Ingresando al último tramo de la trilogía —zona de los deseos alcanzables—, quiero contar las dos transformaciones factibles que le darían a Tandil un verdadero salto de calidad. Proyectar y construir infraestructura pública siempre ha sido un vector de desarrollo.
El primer anhelo realizable es la creación de un polideportivo público de alta jerarquía. Sin exagerar, muchas veces al año me pregunto cómo una comunidad como la nuestra, cuna de deportistas de élite mundial y que contagia deporte en cada rincón, no tiene este tipo de infraestructura. La clave de esta decisión no reside únicamente en su escala edilicia, sino en su localización estratégica: debe proyectarse donde actúa como un motor de crecimiento, contenga socialmente y supla la falta de equipamiento urbano. Para empezar a equipar con centralidad de calidad el cuadrante delimitado por la RN 226, las calles Pedersen, Buenos Aires y la Avenida de Circunvalación, la ubicación de un centro deportivo en este sector sería una respuesta estructural. Su viabilidad radica en un esquema de gestión mixta: durante la mañana y la tarde, el espacio funcionaría bajo órbita pública para el desarrollo deportivo de las escuelas y de la comunidad de los barrios cercanos; hacia la noche, la concesión a un privado para la explotación de eventos permitiría financiar su mantenimiento y dinamizar la economía local. Invertir en arquitectura pública en las periferias consolidadas no es un lujo: es la forma más concreta de empezar a coser la ciudad.

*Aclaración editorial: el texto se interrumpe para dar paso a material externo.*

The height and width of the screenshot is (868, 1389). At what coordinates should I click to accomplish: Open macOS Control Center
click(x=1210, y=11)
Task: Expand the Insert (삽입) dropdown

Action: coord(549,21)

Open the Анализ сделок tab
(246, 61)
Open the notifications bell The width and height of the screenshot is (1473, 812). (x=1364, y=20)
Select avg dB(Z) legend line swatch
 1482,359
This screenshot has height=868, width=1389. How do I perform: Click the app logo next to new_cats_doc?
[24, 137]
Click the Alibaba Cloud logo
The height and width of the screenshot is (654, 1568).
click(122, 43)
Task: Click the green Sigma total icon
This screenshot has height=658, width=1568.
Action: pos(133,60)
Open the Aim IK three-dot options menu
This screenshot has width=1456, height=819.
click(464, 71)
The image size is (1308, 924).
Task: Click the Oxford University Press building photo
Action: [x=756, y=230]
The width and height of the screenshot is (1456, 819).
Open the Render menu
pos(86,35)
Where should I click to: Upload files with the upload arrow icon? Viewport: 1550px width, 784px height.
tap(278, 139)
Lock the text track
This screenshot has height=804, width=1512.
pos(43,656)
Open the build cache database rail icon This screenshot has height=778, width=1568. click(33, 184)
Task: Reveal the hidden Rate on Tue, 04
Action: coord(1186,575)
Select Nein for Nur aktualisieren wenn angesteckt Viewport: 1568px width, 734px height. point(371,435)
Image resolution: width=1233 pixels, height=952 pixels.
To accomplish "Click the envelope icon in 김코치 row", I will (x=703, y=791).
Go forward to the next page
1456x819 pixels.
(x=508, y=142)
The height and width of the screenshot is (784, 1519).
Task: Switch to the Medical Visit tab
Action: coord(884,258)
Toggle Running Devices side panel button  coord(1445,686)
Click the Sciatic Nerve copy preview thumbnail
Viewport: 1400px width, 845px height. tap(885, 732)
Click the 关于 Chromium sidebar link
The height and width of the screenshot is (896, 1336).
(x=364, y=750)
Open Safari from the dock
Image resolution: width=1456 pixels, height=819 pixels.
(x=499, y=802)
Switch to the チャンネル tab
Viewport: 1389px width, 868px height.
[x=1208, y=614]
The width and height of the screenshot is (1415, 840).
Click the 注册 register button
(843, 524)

Por último, el segundo deseo factible es la consolidación de una red de bicisendas. Se trata de una infraestructura de muy bajo costo y altísimo impacto, donde la movilidad sostenible y la salud pública se resuelven en un mismo movimiento. La clave es proyectar trazados con inicios y destinos reales, concebidos para la vida cotidiana y no como meros circuitos recreativos de fin de semana. Los beneficios son múltiples: permite que madres y padres comiencen a otorgar autonomía a sus hijos gracias a un entorno de traslado seguro, y ofrece a quienes no utilizan el transporte público un medio de locomoción económico, accesible y de nulo impacto ambiental.
Para seguir manteniendo la escala humana, evitar que grandes construcciones tapen las visuales hacia las sierras o dejen conos de sombra sobre el vecino por la saturación de las mismas, y mejorar la calidad de lo que se edifica en el cordón serrano —discusión acalorada si las hay—, en tiempos de debate sobre modificaciones al PDT creo que estamos a punto caramelo para explorar el concepto de porosidad urbana.
Tandil tiene la escala, la geografía y las condiciones para dar estas discusiones. Reconocer sus virtudes no nos debe privar de señalar sus deudas, del mismo modo que exigir transformaciones no implica pedir imposibles. Pensar la «mejor ciudad del mundo» no es un ejercicio de soberbia localista —o sí, ¿y qué?—, sino el compromiso de proyectar, día a día, un territorio más equilibrado.